RI Witness Embryology Heated Plate
K-Number: K160504 · 2016-07-18
ApplicantResearch Instruments Limited
Decision Date2016-07-18
Product CodeMQG
Advisory CommitteeOB
DecisionSubstantially Equivalent
Device Summary
RI Witness Embryology Heated Plate is a medical device manufactured by Research Instruments Limited. It received FDA 510(k) clearance on 2016-07-18 under approval number K160504. The device is classified under product code MQG. It was reviewed by the OB advisory panel. FDA Decision: Substantially Equivalent.
Frequently Asked Questions
What is the RI Witness Embryology Heated Plate?
RI Witness Embryology Heated Plate is a medical device that received FDA 510(k) clearance on 2016-07-18. It is manufactured by Research Instruments Limited.
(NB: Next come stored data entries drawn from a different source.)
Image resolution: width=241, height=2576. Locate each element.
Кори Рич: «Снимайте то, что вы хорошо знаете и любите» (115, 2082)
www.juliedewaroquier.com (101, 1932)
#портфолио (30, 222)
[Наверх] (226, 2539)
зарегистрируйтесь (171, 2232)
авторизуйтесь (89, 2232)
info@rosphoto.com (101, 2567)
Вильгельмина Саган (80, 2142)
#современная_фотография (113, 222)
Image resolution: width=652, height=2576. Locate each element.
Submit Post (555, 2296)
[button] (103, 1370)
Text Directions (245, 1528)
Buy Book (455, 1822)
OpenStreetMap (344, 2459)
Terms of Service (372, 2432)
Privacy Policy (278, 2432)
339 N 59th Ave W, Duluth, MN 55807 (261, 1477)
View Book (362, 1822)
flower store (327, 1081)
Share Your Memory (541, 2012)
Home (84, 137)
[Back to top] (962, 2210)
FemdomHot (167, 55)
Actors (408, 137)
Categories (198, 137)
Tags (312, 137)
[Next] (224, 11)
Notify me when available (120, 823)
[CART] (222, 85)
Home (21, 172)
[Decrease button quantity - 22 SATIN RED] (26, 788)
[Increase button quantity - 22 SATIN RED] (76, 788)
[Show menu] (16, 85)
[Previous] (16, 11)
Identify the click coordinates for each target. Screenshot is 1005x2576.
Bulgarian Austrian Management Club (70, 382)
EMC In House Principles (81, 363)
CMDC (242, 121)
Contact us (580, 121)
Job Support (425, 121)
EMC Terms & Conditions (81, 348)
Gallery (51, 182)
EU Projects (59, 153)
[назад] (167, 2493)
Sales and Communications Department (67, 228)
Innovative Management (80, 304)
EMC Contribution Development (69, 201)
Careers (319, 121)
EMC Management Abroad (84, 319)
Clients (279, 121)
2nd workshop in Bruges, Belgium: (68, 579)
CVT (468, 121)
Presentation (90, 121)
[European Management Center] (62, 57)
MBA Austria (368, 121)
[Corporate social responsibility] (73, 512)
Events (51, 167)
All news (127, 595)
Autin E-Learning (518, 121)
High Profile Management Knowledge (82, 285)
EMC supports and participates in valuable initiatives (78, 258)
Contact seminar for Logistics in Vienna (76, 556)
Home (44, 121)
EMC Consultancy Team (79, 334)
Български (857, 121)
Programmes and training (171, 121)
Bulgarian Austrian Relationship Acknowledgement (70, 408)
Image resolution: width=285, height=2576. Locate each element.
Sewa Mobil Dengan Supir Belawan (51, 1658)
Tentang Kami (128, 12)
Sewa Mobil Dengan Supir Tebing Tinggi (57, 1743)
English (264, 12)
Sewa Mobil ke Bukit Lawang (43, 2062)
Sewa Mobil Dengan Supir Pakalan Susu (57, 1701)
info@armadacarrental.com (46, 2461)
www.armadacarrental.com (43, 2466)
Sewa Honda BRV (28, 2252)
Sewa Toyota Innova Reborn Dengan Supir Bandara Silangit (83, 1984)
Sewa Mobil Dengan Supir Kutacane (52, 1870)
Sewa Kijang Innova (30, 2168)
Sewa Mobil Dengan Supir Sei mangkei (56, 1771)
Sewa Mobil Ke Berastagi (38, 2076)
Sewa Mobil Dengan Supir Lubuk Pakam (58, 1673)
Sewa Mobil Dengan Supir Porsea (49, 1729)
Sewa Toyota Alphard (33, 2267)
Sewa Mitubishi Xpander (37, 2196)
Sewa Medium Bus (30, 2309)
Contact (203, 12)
The 510(k) number is K160504.
When was RI Witness Embryology Heated Plate approved by the FDA?
RI Witness Embryology Heated Plate received FDA 510(k) clearance on 2016-07-18, under approval number K160504.
What company makes RI Witness Embryology Heated Plate?
RI Witness Embryology Heated Plate is manufactured by Research Instruments Limited.
What is the FDA product code for RI Witness Embryology Heated Plate?
The FDA product code for RI Witness Embryology Heated Plate is MQG.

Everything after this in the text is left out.